À l’image de cette entreprise country, l’enregistrement est wild wild lui aussi, brut et spontané. Le groupe est un habitué de la prise telle quelle, recherchant toujours plus de proximité entre le studio et le produit final. Le résultat est un son moins statique, comme les thématiques de l’album. On peut ainsi entendre Krivchenia donner le top départ sur Blue Lightning ou Lenker s’exclamer “it’s my grandma” pendant l’envolée instrumentale de Red Moon.

 

Sentiers battus et nouveaux horizons

S’il fallait retenir un son de cette nouvelle ère pour Big Thief, No Reason s’impose comme une démonstration des acquis du voyage. Comme la fin d’une épopée, le morceau est paisible, entonné par chaque membre du groupe, parcouru par une flûte, juste ce qu’il faut de folk et décalé. Toujours pour chanter autour du feu, on pourra aussi opter pour le guitare-voix un peu bleu de Promise is a Pendulum, ballade douce et réflective qui rappelle, dans ses airs naïfs, le premier album de Soko, I Thought I Was An Alien. Tout n’est pas chaleur et candeur pour autant, et une première nuit sans étoiles a vite fait d’assombrir le paysage sur Sparrow, interprétation du mythe d’Adam et Eve pleine de poison et de vipères.

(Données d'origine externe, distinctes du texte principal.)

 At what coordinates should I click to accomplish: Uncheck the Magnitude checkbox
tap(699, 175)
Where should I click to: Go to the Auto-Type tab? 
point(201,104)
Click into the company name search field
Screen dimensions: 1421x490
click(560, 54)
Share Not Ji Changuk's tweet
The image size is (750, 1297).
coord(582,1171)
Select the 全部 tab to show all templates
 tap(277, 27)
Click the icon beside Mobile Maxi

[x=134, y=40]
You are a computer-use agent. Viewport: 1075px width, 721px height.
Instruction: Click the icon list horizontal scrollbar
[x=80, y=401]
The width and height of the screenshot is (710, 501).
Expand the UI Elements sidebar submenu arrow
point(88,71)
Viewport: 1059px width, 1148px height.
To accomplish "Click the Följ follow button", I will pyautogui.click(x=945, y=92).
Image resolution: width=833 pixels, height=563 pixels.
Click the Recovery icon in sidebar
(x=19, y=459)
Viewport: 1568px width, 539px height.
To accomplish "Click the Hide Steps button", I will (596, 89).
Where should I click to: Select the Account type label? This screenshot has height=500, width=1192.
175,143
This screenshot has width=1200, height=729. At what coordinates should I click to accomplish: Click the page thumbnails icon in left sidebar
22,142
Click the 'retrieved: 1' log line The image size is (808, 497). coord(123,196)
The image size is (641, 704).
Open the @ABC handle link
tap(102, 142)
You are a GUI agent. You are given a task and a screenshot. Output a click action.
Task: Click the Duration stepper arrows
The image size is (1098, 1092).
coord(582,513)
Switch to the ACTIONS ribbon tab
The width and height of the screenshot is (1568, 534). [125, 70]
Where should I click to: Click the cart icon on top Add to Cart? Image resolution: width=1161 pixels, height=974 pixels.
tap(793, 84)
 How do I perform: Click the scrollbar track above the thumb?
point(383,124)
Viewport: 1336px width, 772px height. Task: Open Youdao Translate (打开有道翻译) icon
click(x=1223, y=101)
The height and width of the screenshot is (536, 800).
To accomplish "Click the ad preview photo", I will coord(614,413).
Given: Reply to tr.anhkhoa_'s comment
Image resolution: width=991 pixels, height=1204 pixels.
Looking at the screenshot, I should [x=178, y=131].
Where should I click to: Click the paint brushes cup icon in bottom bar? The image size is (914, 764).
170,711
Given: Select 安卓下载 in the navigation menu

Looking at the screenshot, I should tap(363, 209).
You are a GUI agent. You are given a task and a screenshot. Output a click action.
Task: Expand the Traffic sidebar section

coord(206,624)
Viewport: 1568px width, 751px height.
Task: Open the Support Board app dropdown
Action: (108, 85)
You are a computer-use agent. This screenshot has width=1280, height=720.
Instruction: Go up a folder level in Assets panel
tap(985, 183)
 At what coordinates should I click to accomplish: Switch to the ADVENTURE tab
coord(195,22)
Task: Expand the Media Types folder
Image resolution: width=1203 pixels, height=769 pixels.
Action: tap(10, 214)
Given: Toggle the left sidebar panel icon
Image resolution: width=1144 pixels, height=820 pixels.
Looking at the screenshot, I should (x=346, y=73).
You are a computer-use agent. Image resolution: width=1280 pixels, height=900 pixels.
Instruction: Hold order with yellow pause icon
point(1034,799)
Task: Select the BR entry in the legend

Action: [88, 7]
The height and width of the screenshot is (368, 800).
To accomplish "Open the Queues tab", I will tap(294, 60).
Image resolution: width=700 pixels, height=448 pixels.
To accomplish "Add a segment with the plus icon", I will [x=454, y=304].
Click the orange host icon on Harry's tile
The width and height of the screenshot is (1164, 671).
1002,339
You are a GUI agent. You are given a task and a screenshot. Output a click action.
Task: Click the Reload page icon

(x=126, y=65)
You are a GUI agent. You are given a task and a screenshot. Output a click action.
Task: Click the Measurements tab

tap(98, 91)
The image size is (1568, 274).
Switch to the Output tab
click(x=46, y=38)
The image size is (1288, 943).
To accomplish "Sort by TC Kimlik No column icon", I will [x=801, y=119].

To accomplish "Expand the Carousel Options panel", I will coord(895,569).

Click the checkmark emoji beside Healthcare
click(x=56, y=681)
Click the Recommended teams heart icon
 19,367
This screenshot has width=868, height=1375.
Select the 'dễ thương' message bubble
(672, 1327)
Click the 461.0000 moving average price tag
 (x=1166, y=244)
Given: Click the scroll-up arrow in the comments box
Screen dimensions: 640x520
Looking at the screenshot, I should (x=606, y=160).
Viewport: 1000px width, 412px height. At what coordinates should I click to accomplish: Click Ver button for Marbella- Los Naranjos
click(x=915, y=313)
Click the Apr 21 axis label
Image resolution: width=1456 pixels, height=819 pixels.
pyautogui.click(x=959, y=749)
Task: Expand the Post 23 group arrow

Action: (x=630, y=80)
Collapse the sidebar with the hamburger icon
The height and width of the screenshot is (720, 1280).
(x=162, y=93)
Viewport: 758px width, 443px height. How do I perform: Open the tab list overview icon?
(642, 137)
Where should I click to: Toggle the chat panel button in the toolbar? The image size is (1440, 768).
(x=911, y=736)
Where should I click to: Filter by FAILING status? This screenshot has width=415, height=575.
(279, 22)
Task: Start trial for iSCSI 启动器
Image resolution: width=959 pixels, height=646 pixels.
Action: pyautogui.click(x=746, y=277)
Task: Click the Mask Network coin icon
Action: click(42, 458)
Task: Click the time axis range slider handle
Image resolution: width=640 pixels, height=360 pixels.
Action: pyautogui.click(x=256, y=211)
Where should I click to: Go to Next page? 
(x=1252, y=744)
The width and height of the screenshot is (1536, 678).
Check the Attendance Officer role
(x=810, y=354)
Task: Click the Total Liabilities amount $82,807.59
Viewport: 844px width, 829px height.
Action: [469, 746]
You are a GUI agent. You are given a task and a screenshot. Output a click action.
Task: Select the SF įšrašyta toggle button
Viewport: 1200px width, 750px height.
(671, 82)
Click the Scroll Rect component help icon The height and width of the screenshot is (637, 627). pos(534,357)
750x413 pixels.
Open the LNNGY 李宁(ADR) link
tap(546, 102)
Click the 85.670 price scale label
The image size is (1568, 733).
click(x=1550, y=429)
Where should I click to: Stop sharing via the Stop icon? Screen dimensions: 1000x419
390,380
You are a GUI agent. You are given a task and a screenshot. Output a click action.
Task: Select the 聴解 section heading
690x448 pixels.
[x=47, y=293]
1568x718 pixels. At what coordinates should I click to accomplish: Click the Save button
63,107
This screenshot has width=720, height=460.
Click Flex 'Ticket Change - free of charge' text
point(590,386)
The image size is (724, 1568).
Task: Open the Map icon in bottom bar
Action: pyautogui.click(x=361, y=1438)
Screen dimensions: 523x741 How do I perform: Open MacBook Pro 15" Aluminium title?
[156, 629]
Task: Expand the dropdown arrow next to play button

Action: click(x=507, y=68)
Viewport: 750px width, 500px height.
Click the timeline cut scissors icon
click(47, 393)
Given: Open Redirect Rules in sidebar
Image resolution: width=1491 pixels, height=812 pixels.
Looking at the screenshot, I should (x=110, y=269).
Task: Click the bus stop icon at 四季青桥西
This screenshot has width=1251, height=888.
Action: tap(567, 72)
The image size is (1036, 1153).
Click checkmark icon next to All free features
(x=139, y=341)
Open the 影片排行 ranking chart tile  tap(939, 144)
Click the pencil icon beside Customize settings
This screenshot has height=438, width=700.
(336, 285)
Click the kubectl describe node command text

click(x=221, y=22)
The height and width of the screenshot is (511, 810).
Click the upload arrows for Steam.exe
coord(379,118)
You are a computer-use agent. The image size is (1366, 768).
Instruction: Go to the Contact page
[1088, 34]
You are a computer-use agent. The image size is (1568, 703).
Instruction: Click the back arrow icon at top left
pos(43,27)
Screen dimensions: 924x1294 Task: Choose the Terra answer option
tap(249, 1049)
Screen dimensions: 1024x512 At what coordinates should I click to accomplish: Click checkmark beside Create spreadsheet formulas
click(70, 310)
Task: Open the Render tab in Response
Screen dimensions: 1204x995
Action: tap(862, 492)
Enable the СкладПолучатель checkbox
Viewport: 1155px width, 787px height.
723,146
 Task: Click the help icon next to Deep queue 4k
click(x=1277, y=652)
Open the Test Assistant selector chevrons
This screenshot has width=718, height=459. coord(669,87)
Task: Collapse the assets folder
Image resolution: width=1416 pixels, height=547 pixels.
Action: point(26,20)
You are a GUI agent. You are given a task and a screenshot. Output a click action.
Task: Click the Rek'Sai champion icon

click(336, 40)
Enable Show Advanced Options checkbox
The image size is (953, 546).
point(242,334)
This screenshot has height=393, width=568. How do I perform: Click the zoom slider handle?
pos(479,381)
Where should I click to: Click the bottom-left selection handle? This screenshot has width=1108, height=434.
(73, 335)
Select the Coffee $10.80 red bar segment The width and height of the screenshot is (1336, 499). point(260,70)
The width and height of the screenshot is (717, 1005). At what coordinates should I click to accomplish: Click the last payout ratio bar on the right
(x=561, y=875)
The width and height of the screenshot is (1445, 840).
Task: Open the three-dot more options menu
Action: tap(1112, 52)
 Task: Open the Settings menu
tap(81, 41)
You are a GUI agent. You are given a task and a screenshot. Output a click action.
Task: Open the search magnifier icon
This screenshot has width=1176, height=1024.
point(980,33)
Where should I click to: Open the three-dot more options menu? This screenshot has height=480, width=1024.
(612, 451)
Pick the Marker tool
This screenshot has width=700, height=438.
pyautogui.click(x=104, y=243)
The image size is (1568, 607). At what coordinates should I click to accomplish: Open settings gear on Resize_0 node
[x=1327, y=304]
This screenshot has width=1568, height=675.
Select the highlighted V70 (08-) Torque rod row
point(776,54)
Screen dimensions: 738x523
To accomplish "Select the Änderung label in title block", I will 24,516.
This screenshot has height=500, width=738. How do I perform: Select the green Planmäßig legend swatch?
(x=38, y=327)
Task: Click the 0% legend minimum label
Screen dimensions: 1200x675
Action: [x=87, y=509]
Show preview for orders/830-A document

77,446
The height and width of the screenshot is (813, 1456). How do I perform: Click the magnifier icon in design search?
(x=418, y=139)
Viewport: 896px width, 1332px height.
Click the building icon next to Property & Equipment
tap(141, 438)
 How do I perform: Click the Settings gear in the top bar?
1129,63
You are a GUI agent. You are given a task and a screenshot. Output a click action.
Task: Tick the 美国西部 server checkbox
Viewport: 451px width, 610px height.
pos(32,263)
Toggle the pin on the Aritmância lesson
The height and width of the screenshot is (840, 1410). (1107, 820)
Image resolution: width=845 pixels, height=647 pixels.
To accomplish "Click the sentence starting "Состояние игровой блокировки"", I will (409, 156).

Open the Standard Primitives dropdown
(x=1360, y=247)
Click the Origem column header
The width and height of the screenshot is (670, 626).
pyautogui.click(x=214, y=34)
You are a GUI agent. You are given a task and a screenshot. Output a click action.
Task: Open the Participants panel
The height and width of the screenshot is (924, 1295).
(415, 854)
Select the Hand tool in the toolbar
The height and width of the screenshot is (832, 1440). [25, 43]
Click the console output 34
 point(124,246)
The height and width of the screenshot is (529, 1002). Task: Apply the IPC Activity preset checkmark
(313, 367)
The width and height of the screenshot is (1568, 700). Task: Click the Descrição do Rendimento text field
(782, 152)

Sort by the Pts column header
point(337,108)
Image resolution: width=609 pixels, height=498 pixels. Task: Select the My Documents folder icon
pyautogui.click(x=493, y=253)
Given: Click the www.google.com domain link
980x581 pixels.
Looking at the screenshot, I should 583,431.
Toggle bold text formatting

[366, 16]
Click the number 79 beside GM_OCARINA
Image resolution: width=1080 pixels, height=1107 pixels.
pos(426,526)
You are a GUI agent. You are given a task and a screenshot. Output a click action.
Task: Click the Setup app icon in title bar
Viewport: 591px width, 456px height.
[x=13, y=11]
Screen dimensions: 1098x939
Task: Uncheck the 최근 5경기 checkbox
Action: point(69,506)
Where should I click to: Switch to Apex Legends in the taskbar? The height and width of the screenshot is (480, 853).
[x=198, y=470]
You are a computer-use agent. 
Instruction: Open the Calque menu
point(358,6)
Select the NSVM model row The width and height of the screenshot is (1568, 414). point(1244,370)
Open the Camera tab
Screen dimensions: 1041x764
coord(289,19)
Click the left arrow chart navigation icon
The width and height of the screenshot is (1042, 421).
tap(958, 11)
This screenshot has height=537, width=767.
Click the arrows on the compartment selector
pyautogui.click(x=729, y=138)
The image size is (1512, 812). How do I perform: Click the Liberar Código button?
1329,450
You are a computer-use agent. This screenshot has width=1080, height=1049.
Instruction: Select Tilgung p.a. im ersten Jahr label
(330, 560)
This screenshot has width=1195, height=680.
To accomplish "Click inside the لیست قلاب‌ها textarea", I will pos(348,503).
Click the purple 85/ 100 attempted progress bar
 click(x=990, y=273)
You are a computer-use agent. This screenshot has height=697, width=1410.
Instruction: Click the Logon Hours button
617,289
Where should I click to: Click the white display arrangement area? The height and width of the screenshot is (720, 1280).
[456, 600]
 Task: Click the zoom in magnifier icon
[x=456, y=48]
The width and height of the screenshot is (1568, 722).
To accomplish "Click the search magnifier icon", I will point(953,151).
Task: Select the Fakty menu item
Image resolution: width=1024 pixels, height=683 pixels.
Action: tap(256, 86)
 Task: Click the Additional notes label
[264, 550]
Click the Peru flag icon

She has the poison inside her

She talks to snakes and they guide her

Avec Flower Blood, Blurred View et Love Love Love, la couleur change encore. Les titres dénotent avec une tournure moderne du folk de Big Thief. On se souvient alors de Capacity, second album plus rock et striant. Si le quatuor est curieux, il sait aussi rester fidèle à son essence expérimentale et à sa rythmique saccadée. Fidèles, les membres de Big Thief le sont tous. Que ce soit Adrianne Lenker et ses 6 albums solo, son ex-mari et guitariste Buck Meek et ses albums aux accents country prémonitoires ou James Krivchenia et son opus ambient, tous cultivent une carrière florissante en parallèle de l’ascension permanente du groupe. La force de Big Thief réside là, dans le plaisir partagé à se retrouver pour jouer ensemble et nourrir leur musique d’expéditions entreprises en solitaire. 

Avec un double album et 20 morceaux, le groupe s’offre un terrain d’exploration vaste comme les plaines qu’il raconte. Moins à vif que Two Hands, plus riche et ensoleillé que Dragon New Warm Mountain I Believe In You est un album où la maîtrise musicale de chaque membre de Big Thief prend fièrement son envol, tel un grand aigle d’Amérique un peu bordélique dans le soleil couchant.